The Treaty of Blois of October 1505 was the second of two treaties of Blois that restored peace after the Second Italian War of 1499-1503.
The Second Italian War fell into two halves. In the first Louis XII successfully invaded Milan, and then repulsed an attempt by the deposed Duke Ludovico Sforza to retake the city. In the second the French and Spanish jointly invaded the kingdom of Naples, before falling out over the division of the spoils. The Spanish emerged as the victors in this fight, winning key battles at Cerignola (26 April 1503) and the Garigliano (28-29 December 1503). The French were forced out of Naples, which remained under Spanish rule for the rest of the period of the Italian Wars.
After these defeats Louis was ready for peace. In September 1504 he agreed a first treaty of Blois, with the Emperor Maximilian. This was based on a marriage between Louis's daughter Claude, the heiress to Brittany, and Maximilian's grandson Charles, the future Charles V. Louis agreed to give Claude the duchies of Milan and Burgundy as her dowry. In return Maximilian agreed to invest Louis as Duke of Milan.
In April 1505 Louis suggested adding Naples to this dowry. Naples had been in Spanish hands since 1503, so this would have been a way of accepting the status quo without having to officially abandon his own claim.
The war was finally officially ended by the second Treaty of Blois, of October 1505, in which Louis made peace with Ferdinand II of Aragon. At the time Ferdinand was about to marry Germaine of Foix, probably in the hope of produce a male heir of his own to follow him in Aragon, Sicily and Naples. Louis agreed to give Germaine Naples as part of her dowry, although if the new couple failed to produce an heir then the claim would revert to France. Ferdinand agreed to pay Louis 1,000,000 ducats in compensation.

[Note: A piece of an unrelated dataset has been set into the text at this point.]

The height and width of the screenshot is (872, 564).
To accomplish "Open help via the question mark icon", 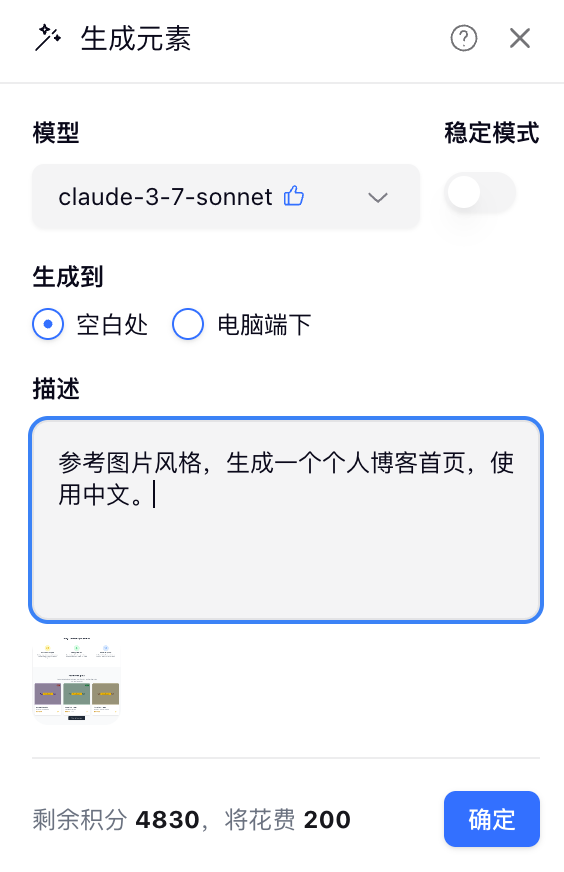I will tap(463, 38).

Neither of the two treaties of Blois really produced anything. In 1506 public pressure helped convince Louis to marry his daughter Claude to Francis of Angouléme, the heir presumptive of France. This mean that the treaty of 1504 was void, but also ensured that Brittany would become a permanent part of France.

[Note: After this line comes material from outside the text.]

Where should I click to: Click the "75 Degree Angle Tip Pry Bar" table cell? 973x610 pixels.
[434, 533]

The treaty of 1505 lasted rather longer, but in 1516 Ferdinand died without producing an heir with Germaine. As a result the French revived their claim to Naples, but only for a few months. In 1516 the new French king, Francis I, agreed the Treaty of Noyon with the equally new Charles I of Spain (the future Charles V). Once again the French agreed to abandon their claim to Naples though a marriage alliance with Charles, and once again the marriage failed to take place. The French thus continued to press their claim to Naples for most of the period of the Italian Wars, and even fought a number of often disastrous campaigns in the south of Italy, but never regained control of the area.